花が散り穏やかな風の吹く季節6

 それにしても、今日は、いつにも増して

胸の音が悪い…。

元気はあっても、身体は全くついていけてない、ということか…。


「白夜くん、今、苦しくない?」


「全然、いつも通りっ!大丈夫です。」


早くも本日3度目のやれやれだ。


学校を休むという選択肢が、全く無いというのを知っていながら休む事を提案をするのは、残念ながら愚問でしかないか…。

今日の授業も体育祭の練習がメインだろうし…

明日からは連休が始まる。

大希との問題はあるものの…

保健室に留まって今日をやり過ごせば問題ないか…?


 学校までの車の中、なんなら車から降りて校舎への移動中も、白夜はブツブツ何か独り言を言いながらずっと楽譜と睨めっこをしていた。

止めたところで無駄だろうと、ぐっと堪えて目を瞑る事にした。

勿論、少しでも具合悪そうにしたら、意地でも止めるんだけど…。


保健室に到着して、河村と目を合わせて笑顔で挨拶を交わしたものの、再び譜面に落とした目線は不安そうだった。


「河村先生、柏は…?」


「今日は、まだ…登校もしていないみたい。」


ゆっくり来たから、既に1時間目の授業は始まっている。

だから、大希はこのまま休むんだろう…


「……そっか…やっぱり俺が言い過ぎたから…。」


河村は白夜のすぐそばまで歩み寄って、膝をついて、ふわっと手を包む。


「……それは違うわ。きっと、柏くんは言われて気付いた…。」


「気付いた?」


ニコっと笑って河村は立ち上がる。

言いたい事が、自分にはなんとなく伝わった。

……白夜にはどうだろう?

少しでも隙が出来れば楽譜に目線が戻っている。

保健室での自習は、何故か素直に受け入れてくれたけれど、集中できないようで数学のプリントを走るペンは止まってばかり。

今まで学校には通っていなかったが、勉強ができないというわけでもないのに…。

むしろテストを受けさせたら常に上位にいるようなレベルだ。

見て見ぬふりして、自分の仕事に精一杯集中する。

あまり過保護にすると、さらに反抗的になって扱いに困ってしまうばかりだ。

元々半分くらいしかなかった1時間目が、あっという間に終わって休み時間だ。

バタバタと走って来る音がして、いつも通り朔が来たのかと思ったら、勢いよく扉を開けたのは高等部の制服を乱れなくきちんと着た栗毛色のまんまるいショートボブが印象的な小柄な女子だった。


「あら、ひなたさん……おはよう!」


河村が下の名前で呼んでいるということは、親しい仲なのだろうか?

高能力者の家系では、その血筋の象徴である苗字で呼ばれる事を誇りに思っている者が多く、河村はそれを理解して、ほとんどの生徒を昔から苗字で呼んでいるんだ。

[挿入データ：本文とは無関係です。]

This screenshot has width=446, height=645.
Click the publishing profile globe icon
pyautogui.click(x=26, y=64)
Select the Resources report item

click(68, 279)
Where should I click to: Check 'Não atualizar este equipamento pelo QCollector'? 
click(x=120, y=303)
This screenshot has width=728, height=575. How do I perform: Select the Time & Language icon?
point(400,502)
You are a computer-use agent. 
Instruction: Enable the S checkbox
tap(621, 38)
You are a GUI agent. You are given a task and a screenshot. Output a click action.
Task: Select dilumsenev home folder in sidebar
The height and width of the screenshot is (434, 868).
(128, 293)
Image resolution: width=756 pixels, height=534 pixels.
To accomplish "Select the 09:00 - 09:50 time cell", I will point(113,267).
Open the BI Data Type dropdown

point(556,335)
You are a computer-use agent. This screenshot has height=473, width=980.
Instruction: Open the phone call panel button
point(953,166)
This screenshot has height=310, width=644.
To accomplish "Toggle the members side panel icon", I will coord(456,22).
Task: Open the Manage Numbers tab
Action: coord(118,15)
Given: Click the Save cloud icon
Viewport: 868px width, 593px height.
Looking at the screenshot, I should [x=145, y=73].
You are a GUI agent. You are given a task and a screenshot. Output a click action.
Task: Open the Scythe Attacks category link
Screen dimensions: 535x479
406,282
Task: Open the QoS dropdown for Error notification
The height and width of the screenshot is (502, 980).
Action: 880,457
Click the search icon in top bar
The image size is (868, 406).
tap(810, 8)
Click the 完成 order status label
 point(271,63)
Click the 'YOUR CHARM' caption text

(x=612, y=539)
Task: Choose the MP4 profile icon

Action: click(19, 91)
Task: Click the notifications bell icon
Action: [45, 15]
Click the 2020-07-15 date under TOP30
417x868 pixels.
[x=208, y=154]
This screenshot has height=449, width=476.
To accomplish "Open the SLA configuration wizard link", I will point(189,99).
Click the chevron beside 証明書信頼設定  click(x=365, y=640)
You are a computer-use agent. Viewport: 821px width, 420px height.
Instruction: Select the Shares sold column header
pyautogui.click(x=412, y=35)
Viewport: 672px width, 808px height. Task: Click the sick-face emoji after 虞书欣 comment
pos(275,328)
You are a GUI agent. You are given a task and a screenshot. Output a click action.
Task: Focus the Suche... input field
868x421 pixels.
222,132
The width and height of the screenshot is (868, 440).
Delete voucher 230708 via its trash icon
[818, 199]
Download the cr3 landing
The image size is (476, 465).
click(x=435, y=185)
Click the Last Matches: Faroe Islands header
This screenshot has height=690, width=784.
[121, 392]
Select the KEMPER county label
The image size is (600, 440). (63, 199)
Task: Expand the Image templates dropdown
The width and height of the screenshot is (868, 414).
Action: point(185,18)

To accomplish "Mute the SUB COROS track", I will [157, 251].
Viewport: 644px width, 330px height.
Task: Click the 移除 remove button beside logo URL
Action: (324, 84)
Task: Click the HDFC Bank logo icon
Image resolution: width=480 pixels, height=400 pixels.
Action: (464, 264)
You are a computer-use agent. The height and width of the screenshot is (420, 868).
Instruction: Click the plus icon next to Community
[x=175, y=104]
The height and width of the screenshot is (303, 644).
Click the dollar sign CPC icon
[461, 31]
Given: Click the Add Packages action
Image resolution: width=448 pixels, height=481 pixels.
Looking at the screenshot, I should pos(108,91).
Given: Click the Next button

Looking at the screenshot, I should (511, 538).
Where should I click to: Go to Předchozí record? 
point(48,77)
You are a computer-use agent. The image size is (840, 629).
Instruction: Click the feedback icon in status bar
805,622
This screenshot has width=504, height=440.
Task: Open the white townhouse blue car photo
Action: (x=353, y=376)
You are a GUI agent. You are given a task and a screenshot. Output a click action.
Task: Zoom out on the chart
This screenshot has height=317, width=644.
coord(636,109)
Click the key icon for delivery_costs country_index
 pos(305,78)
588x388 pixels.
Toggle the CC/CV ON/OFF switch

「河村先生、おはようございます。お久しぶりです。……ほら、大希!」


ひなたと呼ばれた彼女の背後から、のたのたと怠そうに保健室の中に足を踏み入れたのは、大希だった。


そうか……姉弟か…?


「ああっ!」


ひなたは、白夜の姿を見つけて目の色を変え、ぴょんと飛び付くように近付く。


「貴方が、Sの…柊家の…!?まさか、本物に会えるなんて…!ねっ、触っても…じゃなくて、握手してもいい??」


白夜がどうしたらいい?と尋ねるように、こちらを見上げてくる。

返答に困っていると河村が


「握手してもいいけど、優しくよ?」


助け船を出してくれた。


ひなたのふっくらした手が白夜の細い手を握る。

白夜の手は常に氷のように冷たいのに驚く様子はない。


「ああっ…大希が羨ましいわぁ…。あっ、私は高等部2年舞台芸術科、柏 ひなた、能力はA。よろしくね!」


「……よろしく…お願いします?」


そんな2人を尻目に大希は、ベットの方へずんずん進み、カーテンをシャーっと閉め切ってしまった。